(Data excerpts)
======

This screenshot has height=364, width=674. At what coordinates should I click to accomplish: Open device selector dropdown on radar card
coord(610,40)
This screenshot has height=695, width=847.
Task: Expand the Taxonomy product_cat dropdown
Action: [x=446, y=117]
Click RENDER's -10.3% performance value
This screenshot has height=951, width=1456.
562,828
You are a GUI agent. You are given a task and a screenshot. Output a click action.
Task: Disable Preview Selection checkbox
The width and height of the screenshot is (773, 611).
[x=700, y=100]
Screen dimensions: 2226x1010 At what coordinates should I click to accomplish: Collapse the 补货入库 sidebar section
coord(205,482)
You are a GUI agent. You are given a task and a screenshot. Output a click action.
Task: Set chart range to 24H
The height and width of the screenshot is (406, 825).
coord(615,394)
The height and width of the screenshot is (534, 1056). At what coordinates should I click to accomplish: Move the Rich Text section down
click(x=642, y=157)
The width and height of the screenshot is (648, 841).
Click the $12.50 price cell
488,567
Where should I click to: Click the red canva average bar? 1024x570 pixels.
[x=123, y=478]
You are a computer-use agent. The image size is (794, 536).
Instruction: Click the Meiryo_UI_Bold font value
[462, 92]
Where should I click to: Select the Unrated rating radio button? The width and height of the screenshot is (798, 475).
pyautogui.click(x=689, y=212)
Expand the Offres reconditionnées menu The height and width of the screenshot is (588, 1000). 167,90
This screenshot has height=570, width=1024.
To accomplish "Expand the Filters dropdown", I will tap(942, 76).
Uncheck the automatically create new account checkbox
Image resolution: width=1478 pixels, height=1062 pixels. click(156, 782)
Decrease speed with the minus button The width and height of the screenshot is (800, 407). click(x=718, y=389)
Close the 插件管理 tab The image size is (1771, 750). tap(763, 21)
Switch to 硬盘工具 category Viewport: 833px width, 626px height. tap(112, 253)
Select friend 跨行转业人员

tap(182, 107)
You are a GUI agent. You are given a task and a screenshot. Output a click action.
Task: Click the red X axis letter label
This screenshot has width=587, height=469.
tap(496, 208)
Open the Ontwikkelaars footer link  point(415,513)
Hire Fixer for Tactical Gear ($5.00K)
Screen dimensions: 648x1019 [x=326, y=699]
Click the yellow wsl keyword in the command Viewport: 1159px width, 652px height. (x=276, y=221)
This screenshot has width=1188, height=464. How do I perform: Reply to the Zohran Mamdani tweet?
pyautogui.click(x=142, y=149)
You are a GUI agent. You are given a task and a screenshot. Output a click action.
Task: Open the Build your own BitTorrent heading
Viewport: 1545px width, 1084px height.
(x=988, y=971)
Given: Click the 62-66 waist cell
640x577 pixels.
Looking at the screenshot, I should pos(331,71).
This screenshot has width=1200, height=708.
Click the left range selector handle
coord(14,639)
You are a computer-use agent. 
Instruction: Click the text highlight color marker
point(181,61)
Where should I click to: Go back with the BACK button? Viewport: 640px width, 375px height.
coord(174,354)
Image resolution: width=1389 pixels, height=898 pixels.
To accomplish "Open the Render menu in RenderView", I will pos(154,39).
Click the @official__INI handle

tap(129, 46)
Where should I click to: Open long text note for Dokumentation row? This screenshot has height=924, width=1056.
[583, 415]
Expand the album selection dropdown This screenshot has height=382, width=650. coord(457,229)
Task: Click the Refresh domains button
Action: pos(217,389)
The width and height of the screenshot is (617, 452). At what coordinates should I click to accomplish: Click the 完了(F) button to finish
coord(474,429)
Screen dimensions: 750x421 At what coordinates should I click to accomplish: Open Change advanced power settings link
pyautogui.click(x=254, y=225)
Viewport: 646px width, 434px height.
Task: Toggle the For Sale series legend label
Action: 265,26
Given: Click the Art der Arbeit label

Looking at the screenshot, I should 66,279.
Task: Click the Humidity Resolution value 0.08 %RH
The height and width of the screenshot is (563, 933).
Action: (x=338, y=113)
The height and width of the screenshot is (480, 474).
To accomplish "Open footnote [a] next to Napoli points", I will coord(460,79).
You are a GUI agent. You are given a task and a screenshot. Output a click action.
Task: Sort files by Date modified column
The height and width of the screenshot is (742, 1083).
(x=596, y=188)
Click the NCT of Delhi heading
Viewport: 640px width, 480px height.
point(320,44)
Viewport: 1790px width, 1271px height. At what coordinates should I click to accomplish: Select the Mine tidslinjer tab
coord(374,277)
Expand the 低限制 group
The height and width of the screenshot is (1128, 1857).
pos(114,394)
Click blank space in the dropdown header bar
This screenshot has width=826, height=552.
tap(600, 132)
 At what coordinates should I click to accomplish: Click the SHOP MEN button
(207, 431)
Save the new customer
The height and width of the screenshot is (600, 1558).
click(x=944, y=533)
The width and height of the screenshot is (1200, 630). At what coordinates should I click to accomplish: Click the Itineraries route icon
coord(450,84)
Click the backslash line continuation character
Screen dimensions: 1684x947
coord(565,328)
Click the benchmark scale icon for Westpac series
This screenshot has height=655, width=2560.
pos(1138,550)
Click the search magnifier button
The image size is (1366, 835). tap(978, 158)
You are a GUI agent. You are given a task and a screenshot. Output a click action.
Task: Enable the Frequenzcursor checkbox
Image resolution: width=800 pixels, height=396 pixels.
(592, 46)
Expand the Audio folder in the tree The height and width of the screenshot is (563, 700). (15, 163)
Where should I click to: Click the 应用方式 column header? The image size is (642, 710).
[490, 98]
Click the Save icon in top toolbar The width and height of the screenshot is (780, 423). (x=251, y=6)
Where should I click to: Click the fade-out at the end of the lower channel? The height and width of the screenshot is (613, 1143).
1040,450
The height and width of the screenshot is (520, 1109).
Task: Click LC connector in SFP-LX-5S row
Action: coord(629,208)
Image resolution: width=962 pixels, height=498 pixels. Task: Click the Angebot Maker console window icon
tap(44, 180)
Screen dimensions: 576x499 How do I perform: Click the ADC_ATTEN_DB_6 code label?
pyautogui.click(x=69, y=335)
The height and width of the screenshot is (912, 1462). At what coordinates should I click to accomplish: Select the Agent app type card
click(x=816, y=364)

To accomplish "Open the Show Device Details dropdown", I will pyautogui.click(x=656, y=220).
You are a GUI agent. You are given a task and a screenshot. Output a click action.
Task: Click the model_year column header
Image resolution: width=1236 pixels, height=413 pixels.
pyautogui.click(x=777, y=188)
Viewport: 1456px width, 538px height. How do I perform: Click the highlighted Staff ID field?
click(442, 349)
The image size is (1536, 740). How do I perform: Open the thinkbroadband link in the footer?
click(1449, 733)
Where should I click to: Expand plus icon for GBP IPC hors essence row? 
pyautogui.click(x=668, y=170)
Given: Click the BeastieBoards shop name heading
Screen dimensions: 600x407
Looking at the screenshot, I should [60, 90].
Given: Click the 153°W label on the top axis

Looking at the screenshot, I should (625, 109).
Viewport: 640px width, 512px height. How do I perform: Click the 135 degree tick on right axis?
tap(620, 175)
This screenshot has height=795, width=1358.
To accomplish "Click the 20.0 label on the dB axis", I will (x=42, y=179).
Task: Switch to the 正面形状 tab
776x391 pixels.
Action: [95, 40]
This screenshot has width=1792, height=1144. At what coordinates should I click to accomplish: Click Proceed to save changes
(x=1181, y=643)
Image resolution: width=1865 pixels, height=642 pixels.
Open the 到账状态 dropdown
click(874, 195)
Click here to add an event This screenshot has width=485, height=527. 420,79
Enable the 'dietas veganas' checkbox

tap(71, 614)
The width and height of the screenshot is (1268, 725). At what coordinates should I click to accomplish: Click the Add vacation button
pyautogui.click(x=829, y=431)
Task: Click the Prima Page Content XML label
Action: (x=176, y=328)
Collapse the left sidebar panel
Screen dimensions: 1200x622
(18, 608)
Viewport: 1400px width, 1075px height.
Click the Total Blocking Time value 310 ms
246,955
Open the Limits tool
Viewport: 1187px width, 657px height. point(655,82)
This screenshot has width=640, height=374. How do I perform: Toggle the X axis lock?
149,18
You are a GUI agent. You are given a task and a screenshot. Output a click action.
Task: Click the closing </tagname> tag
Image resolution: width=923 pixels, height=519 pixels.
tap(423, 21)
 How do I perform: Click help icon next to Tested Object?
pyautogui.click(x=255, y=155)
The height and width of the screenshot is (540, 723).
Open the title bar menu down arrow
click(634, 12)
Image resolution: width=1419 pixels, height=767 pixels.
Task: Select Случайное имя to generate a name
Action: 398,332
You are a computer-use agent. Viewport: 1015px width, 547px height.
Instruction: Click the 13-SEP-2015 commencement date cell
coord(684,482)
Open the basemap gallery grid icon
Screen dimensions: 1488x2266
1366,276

======

> **TASK GOAL**
Could you find every line in the records above that contains the word "heading" and copy it?

> **RESULT FOR THIS TASK**
Task: Open the Build your own BitTorrent heading
Click the NCT of Delhi heading
Given: Click the BeastieBoards shop name heading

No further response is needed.